__Problem to solve__:
Each entry needs to be given again, character for character.

*** Opening of Given entries ***

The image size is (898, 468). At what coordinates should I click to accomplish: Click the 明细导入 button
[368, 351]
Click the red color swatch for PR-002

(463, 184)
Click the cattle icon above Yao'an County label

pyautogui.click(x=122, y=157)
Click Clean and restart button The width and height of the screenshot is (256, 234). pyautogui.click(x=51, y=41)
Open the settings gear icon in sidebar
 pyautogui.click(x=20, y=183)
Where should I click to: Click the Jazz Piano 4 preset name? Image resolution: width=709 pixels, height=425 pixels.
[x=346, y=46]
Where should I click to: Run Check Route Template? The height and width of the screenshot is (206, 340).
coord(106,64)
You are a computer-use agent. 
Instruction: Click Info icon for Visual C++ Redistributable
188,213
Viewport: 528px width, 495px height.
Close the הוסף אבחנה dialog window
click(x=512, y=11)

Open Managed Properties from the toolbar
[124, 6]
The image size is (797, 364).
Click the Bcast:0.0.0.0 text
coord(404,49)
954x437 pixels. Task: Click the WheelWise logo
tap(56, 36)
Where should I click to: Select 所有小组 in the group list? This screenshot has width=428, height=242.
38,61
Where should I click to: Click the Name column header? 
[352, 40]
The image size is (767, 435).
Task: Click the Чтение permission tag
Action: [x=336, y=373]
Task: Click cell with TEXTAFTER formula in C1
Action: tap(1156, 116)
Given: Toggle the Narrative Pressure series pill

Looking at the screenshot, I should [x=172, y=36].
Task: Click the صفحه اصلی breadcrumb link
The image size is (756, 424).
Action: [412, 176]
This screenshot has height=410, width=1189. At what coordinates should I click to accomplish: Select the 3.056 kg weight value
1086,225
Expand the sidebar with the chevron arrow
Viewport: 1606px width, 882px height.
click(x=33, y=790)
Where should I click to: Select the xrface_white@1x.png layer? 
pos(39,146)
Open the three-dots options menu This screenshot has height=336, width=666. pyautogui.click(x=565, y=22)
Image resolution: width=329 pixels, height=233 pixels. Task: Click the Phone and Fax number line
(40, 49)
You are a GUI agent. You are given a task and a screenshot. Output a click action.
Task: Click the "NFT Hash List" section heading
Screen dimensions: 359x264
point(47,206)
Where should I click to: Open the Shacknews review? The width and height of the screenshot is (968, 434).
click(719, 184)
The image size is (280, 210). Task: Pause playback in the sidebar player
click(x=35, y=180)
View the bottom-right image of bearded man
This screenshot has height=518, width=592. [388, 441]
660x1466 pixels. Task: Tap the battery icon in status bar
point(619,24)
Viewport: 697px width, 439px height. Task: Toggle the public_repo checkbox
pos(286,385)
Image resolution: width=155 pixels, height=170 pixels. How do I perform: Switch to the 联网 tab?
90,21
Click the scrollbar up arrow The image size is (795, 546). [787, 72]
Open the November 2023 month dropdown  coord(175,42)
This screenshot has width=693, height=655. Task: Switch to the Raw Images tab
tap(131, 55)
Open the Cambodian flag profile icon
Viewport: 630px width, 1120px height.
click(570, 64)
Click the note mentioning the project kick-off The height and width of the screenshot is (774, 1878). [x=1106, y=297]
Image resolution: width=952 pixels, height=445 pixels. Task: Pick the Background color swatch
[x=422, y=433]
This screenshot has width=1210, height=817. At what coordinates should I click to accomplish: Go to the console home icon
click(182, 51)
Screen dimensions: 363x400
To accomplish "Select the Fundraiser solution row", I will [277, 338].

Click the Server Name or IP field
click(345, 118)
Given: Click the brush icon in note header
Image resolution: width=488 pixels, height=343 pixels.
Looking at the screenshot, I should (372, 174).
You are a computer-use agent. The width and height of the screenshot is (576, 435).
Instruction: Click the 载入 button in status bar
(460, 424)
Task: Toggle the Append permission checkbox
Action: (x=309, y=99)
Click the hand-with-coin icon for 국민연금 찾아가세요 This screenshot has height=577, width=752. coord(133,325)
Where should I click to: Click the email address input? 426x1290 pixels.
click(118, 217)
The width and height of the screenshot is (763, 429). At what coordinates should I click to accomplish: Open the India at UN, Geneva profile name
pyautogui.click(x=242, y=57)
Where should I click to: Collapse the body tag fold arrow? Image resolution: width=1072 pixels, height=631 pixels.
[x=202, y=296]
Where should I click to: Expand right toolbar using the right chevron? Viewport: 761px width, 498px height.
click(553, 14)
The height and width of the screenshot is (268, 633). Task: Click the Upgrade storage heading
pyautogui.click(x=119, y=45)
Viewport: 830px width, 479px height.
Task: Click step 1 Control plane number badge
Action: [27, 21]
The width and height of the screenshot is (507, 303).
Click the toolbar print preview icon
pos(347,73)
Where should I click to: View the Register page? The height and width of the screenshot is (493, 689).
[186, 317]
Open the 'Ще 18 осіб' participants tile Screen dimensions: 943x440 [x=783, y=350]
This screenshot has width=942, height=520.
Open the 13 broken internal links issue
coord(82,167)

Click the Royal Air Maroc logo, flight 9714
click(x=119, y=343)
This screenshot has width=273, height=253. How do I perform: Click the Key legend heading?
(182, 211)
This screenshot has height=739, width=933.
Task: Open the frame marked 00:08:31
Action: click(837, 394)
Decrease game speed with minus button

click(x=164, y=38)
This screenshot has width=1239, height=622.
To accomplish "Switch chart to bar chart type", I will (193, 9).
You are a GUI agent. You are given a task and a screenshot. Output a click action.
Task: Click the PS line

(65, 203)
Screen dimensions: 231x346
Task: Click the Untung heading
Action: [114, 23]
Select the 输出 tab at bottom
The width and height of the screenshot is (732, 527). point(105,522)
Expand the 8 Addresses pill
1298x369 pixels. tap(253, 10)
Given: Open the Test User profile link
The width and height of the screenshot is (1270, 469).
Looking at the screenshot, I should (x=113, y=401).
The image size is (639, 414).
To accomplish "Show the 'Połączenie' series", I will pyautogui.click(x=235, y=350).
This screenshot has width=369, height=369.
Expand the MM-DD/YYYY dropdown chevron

*** Close of Given entries ***

__Response area__:
The image size is (898, 468). At what coordinates should I click to accomplish: Click the 明细导入 button
[368, 351]
Click the red color swatch for PR-002

(463, 184)
Click the cattle icon above Yao'an County label

pyautogui.click(x=122, y=157)
Click Clean and restart button The width and height of the screenshot is (256, 234). pyautogui.click(x=51, y=41)
Open the settings gear icon in sidebar
 pyautogui.click(x=20, y=183)
Where should I click to: Click the Jazz Piano 4 preset name? Image resolution: width=709 pixels, height=425 pixels.
[x=346, y=46]
Where should I click to: Run Check Route Template? The height and width of the screenshot is (206, 340).
coord(106,64)
You are a computer-use agent. 
Instruction: Click Info icon for Visual C++ Redistributable
188,213
Viewport: 528px width, 495px height.
Close the הוסף אבחנה dialog window
click(x=512, y=11)

Open Managed Properties from the toolbar
[124, 6]
The image size is (797, 364).
Click the Bcast:0.0.0.0 text
coord(404,49)
954x437 pixels. Task: Click the WheelWise logo
tap(56, 36)
Where should I click to: Select 所有小组 in the group list? This screenshot has width=428, height=242.
38,61
Where should I click to: Click the Name column header? 
[352, 40]
The image size is (767, 435).
Task: Click the Чтение permission tag
Action: [x=336, y=373]
Task: Click cell with TEXTAFTER formula in C1
Action: tap(1156, 116)
Given: Toggle the Narrative Pressure series pill

Looking at the screenshot, I should [x=172, y=36].
Task: Click the صفحه اصلی breadcrumb link
The image size is (756, 424).
Action: [412, 176]
This screenshot has height=410, width=1189. At what coordinates should I click to accomplish: Select the 3.056 kg weight value
1086,225
Expand the sidebar with the chevron arrow
Viewport: 1606px width, 882px height.
click(x=33, y=790)
Where should I click to: Select the xrface_white@1x.png layer? 
pos(39,146)
Open the three-dots options menu This screenshot has height=336, width=666. pyautogui.click(x=565, y=22)
Image resolution: width=329 pixels, height=233 pixels. Task: Click the Phone and Fax number line
(40, 49)
You are a GUI agent. You are given a task and a screenshot. Output a click action.
Task: Click the "NFT Hash List" section heading
Screen dimensions: 359x264
point(47,206)
Where should I click to: Open the Shacknews review? The width and height of the screenshot is (968, 434).
click(719, 184)
The image size is (280, 210). Task: Pause playback in the sidebar player
click(x=35, y=180)
View the bottom-right image of bearded man
This screenshot has height=518, width=592. [388, 441]
660x1466 pixels. Task: Tap the battery icon in status bar
point(619,24)
Viewport: 697px width, 439px height. Task: Toggle the public_repo checkbox
pos(286,385)
Image resolution: width=155 pixels, height=170 pixels. How do I perform: Switch to the 联网 tab?
90,21
Click the scrollbar up arrow The image size is (795, 546). [787, 72]
Open the November 2023 month dropdown  coord(175,42)
This screenshot has width=693, height=655. Task: Switch to the Raw Images tab
tap(131, 55)
Open the Cambodian flag profile icon
Viewport: 630px width, 1120px height.
click(570, 64)
Click the note mentioning the project kick-off The height and width of the screenshot is (774, 1878). [x=1106, y=297]
Image resolution: width=952 pixels, height=445 pixels. Task: Pick the Background color swatch
[x=422, y=433]
This screenshot has width=1210, height=817. At what coordinates should I click to accomplish: Go to the console home icon
click(182, 51)
Screen dimensions: 363x400
To accomplish "Select the Fundraiser solution row", I will [277, 338].

Click the Server Name or IP field
click(345, 118)
Given: Click the brush icon in note header
Image resolution: width=488 pixels, height=343 pixels.
Looking at the screenshot, I should (372, 174).
You are a computer-use agent. The width and height of the screenshot is (576, 435).
Instruction: Click the 载入 button in status bar
(460, 424)
Task: Toggle the Append permission checkbox
Action: (x=309, y=99)
Click the hand-with-coin icon for 국민연금 찾아가세요 This screenshot has height=577, width=752. coord(133,325)
Where should I click to: Click the email address input? 426x1290 pixels.
click(118, 217)
The width and height of the screenshot is (763, 429). At what coordinates should I click to accomplish: Open the India at UN, Geneva profile name
pyautogui.click(x=242, y=57)
Where should I click to: Collapse the body tag fold arrow? Image resolution: width=1072 pixels, height=631 pixels.
[x=202, y=296]
Where should I click to: Expand right toolbar using the right chevron? Viewport: 761px width, 498px height.
click(553, 14)
The height and width of the screenshot is (268, 633). Task: Click the Upgrade storage heading
pyautogui.click(x=119, y=45)
Viewport: 830px width, 479px height.
Task: Click step 1 Control plane number badge
Action: [27, 21]
The width and height of the screenshot is (507, 303).
Click the toolbar print preview icon
pos(347,73)
Where should I click to: View the Register page? The height and width of the screenshot is (493, 689).
[186, 317]
Open the 'Ще 18 осіб' participants tile Screen dimensions: 943x440 [x=783, y=350]
This screenshot has width=942, height=520.
Open the 13 broken internal links issue
coord(82,167)

Click the Royal Air Maroc logo, flight 9714
click(x=119, y=343)
This screenshot has width=273, height=253. How do I perform: Click the Key legend heading?
(182, 211)
This screenshot has height=739, width=933.
Task: Open the frame marked 00:08:31
Action: click(837, 394)
Decrease game speed with minus button

click(x=164, y=38)
This screenshot has width=1239, height=622.
To accomplish "Switch chart to bar chart type", I will (193, 9).
You are a GUI agent. You are given a task and a screenshot. Output a click action.
Task: Click the PS line

(65, 203)
Screen dimensions: 231x346
Task: Click the Untung heading
Action: [114, 23]
Select the 输出 tab at bottom
The width and height of the screenshot is (732, 527). point(105,522)
Expand the 8 Addresses pill
1298x369 pixels. tap(253, 10)
Given: Open the Test User profile link
The width and height of the screenshot is (1270, 469).
Looking at the screenshot, I should (x=113, y=401).
The image size is (639, 414).
To accomplish "Show the 'Połączenie' series", I will pyautogui.click(x=235, y=350).
This screenshot has width=369, height=369.
Expand the MM-DD/YYYY dropdown chevron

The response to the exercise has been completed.